Responding to the politically opportunistic charge, four of the five commissioners, two of them Superior Court judges, simply resigned rather than explain themselves.

No one responsible will answer questions about what’s going on. Governor Lamont, state legislative leaders, and Judicial Department leaders were stuck with finding new commissioners willing to be called racist for disagreeing with a Black official who is supposed to report to them.

Usually when a government executive can’t get along with his supervisors, the executive has to go. Here, instead, the entire mechanism of accountability blew up.

Meanwhile state government’s “quasi-public” agencies — agencies that were created by state government but prefer to operate as private businesses — are opposing the request of the State Contracting Standards Board to be given jurisdiction over them.

At the moment the board has jurisdiction over just one “quasi-public,” the Connecticut Port Authority, whose incompetence and corruption have run up the cost of the New London State Pier project and delayed its completion.
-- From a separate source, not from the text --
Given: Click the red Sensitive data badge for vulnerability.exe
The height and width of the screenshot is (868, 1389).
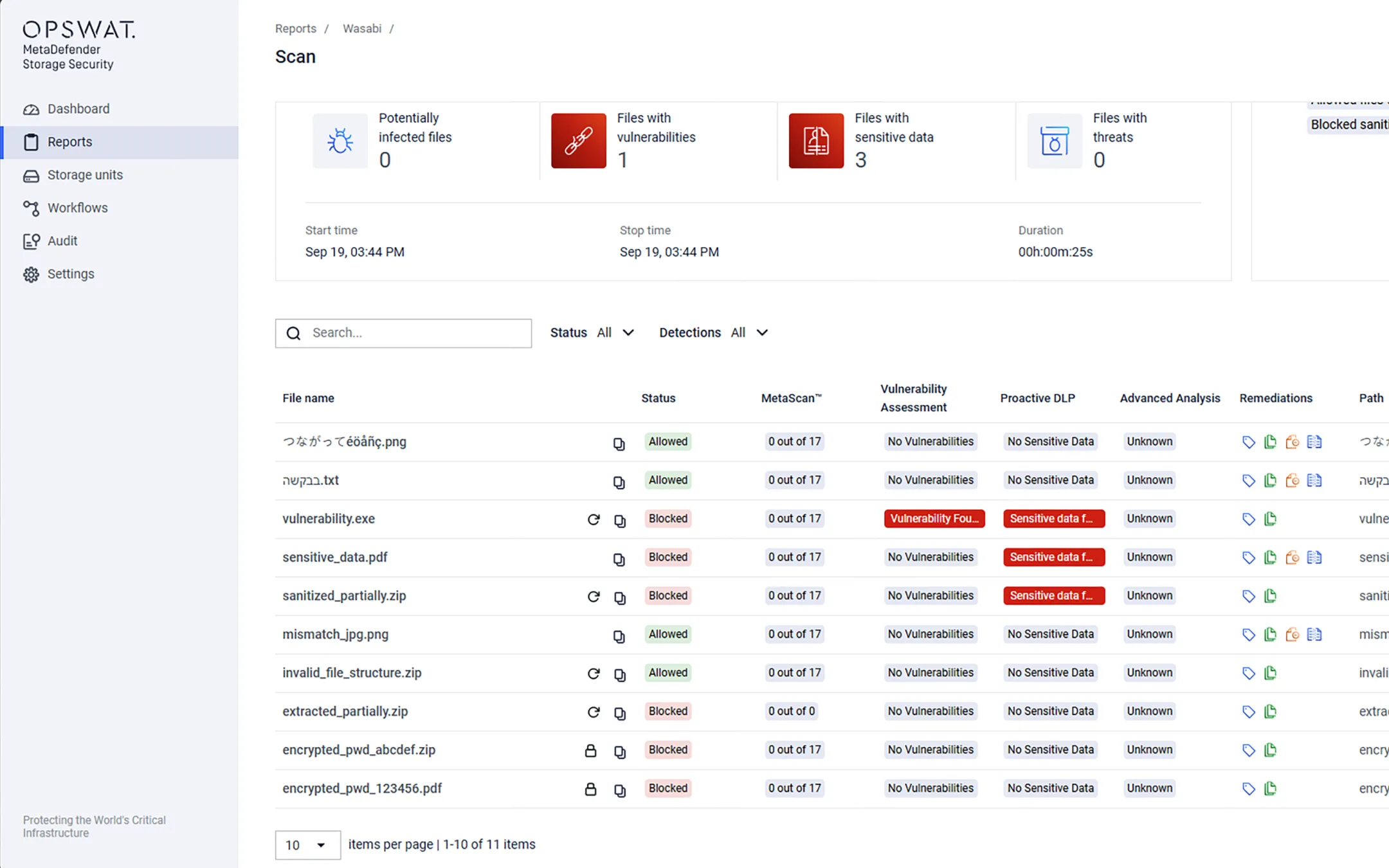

The 16 other “quasi-publics” don’t want anyone looking over their shoulder. They claim that they need to be more “nimble” than ordinary state agencies.

Yes, oversight can slow things down. That’s the rationale for totalitarianism.

Government in Connecticut has little oversight and auditing generally but is no more effective for being so “nimble.” So the jurisdiction of the Contracting Standards Board probably should be expanded, or else every state agency should be given its own oversight board. The office of Connecticut’s two state auditors can’t even begin to keep up with it all.